In the downtime between giving birth and leaving the hospital, new moms get a crash course in life with a newborn.
Nurses explain how to feed a baby. How to safely put a baby down for a nap (always on the child’s back). How to make sure the car seat is secure and the house is babyproofed. How a mother can get help for postpartum depression. What precautions she should take if the doctor prescribed an opioid medication after a Caesarean section.
“We realize it is so much information, we can’t just give them a list and say goodbye,” Laura Evans, the director of women’s services at St. David’s South Austin Medical Center, told me. Rather, the nurses provide the information in installments throughout a new mother’s hospital stay.
It’s impossible to cover everything. Among the things, new parents don’t learn before leaving the hospital: How to find a good daycare.
I’ve been thinking about that a lot since reading the Unwatched series produced by the American-Statesman’s investigative team. The series pointed to alarming holes in the state’s oversight of day care facilities, and our editorial board has rightly called on Texas lawmakers to step up enforcement efforts and provide better information to the public.

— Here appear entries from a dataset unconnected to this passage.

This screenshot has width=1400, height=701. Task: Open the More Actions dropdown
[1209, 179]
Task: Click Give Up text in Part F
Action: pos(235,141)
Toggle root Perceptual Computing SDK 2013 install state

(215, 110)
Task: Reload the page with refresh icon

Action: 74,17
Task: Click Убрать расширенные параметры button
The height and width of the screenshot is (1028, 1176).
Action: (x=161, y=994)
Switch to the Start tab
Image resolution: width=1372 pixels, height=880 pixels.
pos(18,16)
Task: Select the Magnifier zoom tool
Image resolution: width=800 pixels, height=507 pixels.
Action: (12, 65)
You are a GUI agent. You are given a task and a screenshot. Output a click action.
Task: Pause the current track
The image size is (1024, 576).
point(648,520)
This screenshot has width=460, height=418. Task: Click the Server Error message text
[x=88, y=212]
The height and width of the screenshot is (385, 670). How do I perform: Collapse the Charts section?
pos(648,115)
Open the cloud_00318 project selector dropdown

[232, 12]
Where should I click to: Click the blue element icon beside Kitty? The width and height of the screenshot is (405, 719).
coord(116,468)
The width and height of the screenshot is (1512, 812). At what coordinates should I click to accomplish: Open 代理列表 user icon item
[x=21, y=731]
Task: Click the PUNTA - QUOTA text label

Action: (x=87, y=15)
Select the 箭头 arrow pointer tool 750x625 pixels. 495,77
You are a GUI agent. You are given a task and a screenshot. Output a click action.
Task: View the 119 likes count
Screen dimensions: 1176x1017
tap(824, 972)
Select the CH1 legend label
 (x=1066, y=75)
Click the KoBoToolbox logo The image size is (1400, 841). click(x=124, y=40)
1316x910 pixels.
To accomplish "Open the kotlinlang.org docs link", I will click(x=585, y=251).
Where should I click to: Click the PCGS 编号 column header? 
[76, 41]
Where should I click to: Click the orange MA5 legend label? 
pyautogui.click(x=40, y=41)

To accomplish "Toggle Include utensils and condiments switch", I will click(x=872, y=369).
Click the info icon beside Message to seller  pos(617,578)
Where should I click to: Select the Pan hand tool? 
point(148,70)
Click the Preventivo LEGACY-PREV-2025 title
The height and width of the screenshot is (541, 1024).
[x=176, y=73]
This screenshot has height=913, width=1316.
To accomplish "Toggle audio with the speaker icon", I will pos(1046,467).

But state agencies aren’t the only ones in this ecosystem. And this is an area where new parents could use some help — not only to learn how to navigate the database of daycare facilities’ violations but to understand the distinctions between licensed, registered and listed child care facilities. (It matters if you care about the kind of training and inspections a facility receives.)
Hospitals can’t explain everything during a mom’s stay. But St. David’s South is working with Austin Public Health and the United Way for Greater Austin to keep the conversation going after young families have gone home.
The three groups are collaborating on the first installation of Texas Family Connects, a program that provides a home visit with a nurse between three and 12 weeks after a mother and her baby have left the hospital.
The home visit is free and completely voluntary. The program began with a soft launch in September, finding moms through doctors’ referrals. Last week it ramped up to reach every mom, regardless of income level, who gives birth at St. David’s South.
Cathy McHorse, vice president of the Success by 6 initiative at the United Way, told me the home visit takes several hours as a nurse from Austin Public Health runs through a 12-point checklist on the well-being of mother and child, answering questions and recommending programs that can help. Moms can get one or two follow-up visits at no cost, thanks to the grants funding this effort.
Importantly, the nurse’s checklist includes a discussion about child care options: What does your family need? Do you know where to find information? Do you need financial support?
McHorse hopes the Texas Family Connects program can eventually be expanded to reach all moms in Travis County. In the meantime, she pointed to another helpful resource from Early Matters Greater Austin, a coalition of business leaders supporting early childhood education.
The coalition recently produced the Family-Friendly Workplace Toolkit to help businesses better meet their employees’ family needs. Among other things, the toolkit provides information on how companies can help staffers apply for childcare subsidies, a scarce pot of grants that can make the difference in a family’s ability to afford quality daycare.
Many parents are also getting help by calling 211, the social services hotline operated by the United Way. Staffers provide information on how to search the state’s database of daycares, though McHorse noted more than half of the 2,500 calls the hotline received last year on childcare involved people needing financial assistance.
That’s one area where the state needs to do more: As our editorial board has noted, Texas is one of two states that does the bare minimum to pull down federal grants helping lower-income families afford better daycare.
Legislators have work to do, but it’s worth applauding the efforts of health care providers, nonprofits and employers who are helping young families find quality care for their kids. The stakes are too high: Parents shouldn’t have to find their way alone.